Task requirements: Could you print the material verbatim, from its first line through the line that contains "[x=455, y=76]", including both of those lines?

Records:
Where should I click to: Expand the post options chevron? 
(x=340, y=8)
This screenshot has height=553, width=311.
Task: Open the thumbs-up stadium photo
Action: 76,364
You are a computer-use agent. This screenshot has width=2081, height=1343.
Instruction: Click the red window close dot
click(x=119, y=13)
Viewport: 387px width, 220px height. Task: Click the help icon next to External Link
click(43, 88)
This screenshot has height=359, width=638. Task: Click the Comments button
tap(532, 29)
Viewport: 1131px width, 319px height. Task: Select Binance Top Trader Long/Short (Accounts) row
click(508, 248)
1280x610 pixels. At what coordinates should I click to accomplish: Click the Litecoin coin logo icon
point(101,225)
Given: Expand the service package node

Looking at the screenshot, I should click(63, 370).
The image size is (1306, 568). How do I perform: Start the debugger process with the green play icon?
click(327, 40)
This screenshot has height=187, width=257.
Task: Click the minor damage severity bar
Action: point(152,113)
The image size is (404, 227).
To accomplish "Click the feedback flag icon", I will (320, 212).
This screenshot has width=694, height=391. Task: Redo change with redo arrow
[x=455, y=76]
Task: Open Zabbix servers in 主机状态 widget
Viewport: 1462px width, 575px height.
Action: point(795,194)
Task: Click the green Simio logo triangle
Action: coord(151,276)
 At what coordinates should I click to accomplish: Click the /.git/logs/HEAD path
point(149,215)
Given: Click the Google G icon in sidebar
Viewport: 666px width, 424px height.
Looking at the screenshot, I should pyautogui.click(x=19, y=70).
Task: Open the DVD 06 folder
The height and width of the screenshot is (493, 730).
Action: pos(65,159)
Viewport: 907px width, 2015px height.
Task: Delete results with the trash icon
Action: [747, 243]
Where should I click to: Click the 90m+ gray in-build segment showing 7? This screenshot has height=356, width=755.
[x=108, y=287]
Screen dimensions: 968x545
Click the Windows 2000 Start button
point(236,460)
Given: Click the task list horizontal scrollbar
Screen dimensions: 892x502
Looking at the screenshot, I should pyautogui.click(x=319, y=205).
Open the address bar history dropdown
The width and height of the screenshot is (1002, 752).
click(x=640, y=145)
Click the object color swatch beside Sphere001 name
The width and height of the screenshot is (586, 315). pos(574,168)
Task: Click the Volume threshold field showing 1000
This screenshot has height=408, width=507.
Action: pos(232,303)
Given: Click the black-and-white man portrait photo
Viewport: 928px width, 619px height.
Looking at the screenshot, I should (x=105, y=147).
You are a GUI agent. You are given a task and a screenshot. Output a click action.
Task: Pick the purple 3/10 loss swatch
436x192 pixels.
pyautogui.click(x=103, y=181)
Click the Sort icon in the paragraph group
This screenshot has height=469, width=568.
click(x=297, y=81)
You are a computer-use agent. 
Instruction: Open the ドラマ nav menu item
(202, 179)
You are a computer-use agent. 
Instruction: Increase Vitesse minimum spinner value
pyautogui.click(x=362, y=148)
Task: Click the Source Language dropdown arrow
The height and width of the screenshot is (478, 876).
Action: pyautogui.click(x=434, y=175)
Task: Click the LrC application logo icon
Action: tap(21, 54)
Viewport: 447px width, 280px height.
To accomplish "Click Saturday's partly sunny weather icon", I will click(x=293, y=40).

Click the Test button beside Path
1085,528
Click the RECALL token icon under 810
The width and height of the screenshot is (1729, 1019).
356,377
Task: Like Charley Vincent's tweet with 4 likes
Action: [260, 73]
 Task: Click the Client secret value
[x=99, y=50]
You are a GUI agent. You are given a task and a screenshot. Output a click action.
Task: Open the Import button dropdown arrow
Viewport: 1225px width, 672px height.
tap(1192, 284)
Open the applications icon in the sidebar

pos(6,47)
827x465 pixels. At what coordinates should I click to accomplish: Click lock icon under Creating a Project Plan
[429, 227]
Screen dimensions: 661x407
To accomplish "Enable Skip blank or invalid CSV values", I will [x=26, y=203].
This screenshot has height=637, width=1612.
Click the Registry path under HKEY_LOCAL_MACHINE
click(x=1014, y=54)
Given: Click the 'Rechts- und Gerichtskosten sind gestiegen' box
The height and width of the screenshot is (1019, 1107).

Result of the task:
Where should I click to: Expand the post options chevron? 
(x=340, y=8)
This screenshot has height=553, width=311.
Task: Open the thumbs-up stadium photo
Action: 76,364
You are a computer-use agent. This screenshot has width=2081, height=1343.
Instruction: Click the red window close dot
click(x=119, y=13)
Viewport: 387px width, 220px height. Task: Click the help icon next to External Link
click(43, 88)
This screenshot has height=359, width=638. Task: Click the Comments button
tap(532, 29)
Viewport: 1131px width, 319px height. Task: Select Binance Top Trader Long/Short (Accounts) row
click(508, 248)
1280x610 pixels. At what coordinates should I click to accomplish: Click the Litecoin coin logo icon
point(101,225)
Given: Expand the service package node

Looking at the screenshot, I should click(63, 370).
The image size is (1306, 568). How do I perform: Start the debugger process with the green play icon?
click(327, 40)
This screenshot has height=187, width=257.
Task: Click the minor damage severity bar
Action: point(152,113)
The image size is (404, 227).
To accomplish "Click the feedback flag icon", I will (320, 212).
This screenshot has width=694, height=391. Task: Redo change with redo arrow
[x=455, y=76]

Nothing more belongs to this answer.